This was apparently nothing new for the Cleveland school district. A report by the Cleveland Plain Dealer newspaper exposed 46 convicted felons working in the district in 1998.

“…I outed child molesters and other filthy felons on the school district payroll, who school officials were either negligent or corrupt in hiring and retaining,” Gaughan wrote in his statement.

Trouble began for Gaughan shortly after the television reports were aired.

Gaughan said he encountered various forms of verbal harassment and physical threats from fellow employees. He claims he sought whistleblower protection from the school district’s Internal Affairs Department, and was told by an official to “get whistleblower status from Carl Monday.”

In 2005, after Gaughan had a verbal disagreement with a school employee over the manner in which he mopped a floor, the district had him examined by a contracted psychologist, who determined that he was unfit for work. But Gaughan hired his own psychologist, who determined that he was mentally fit to continue his duties.

The school took no action to terminate him at that point.

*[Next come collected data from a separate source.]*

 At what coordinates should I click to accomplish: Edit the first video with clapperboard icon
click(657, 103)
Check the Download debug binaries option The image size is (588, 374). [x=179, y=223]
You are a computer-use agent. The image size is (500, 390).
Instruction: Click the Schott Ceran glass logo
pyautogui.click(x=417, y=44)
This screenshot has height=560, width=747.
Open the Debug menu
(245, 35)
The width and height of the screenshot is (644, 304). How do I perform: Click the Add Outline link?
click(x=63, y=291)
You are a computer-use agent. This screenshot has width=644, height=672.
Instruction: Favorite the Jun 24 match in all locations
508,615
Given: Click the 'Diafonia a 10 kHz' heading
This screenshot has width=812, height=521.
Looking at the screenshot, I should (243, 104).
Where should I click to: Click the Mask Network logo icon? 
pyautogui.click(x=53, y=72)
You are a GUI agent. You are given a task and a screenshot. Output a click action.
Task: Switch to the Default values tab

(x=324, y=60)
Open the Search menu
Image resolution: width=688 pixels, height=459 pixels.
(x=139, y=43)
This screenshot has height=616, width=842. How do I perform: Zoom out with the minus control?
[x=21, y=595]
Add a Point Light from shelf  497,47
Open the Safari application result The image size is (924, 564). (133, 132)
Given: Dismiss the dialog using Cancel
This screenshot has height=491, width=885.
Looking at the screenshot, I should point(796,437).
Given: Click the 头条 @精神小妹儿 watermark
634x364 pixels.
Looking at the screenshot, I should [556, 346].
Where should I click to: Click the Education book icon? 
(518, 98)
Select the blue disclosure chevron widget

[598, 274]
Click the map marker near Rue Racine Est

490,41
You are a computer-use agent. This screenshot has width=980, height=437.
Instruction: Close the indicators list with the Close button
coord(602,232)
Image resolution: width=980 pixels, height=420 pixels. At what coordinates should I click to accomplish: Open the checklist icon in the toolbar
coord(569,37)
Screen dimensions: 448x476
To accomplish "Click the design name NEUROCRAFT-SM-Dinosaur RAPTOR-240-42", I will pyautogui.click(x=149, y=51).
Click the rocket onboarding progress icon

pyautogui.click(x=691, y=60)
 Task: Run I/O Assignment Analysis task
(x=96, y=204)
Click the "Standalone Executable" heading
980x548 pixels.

A serious accusation full of holes

In 2008 Gaughan was accused of exposing himself to a second-grade boy in a student restroom, which was connected to an employee restroom. The school district, the Ohio Department of Children and Family Services, and the Cleveland Police Department investigated the allegations. No legal charges were brought against Gaughan, but he was fired from the school district.

Gaughan contested his termination, and a federal arbitrator ruled in his favor and ordered his reinstatement.

The boy claimed he went into a student restroom in the basement of an elementary building where Gaughan was working. He said he encountered Gaughan, and accused the custodian of dropping his pants and asking him if he wanted to “play a game.”

The boy claimed he said no, and accused Gaughan of then exposing himself. The boy said he ran out of the restroom and back to his tutor, who was waiting upstairs in a hallway.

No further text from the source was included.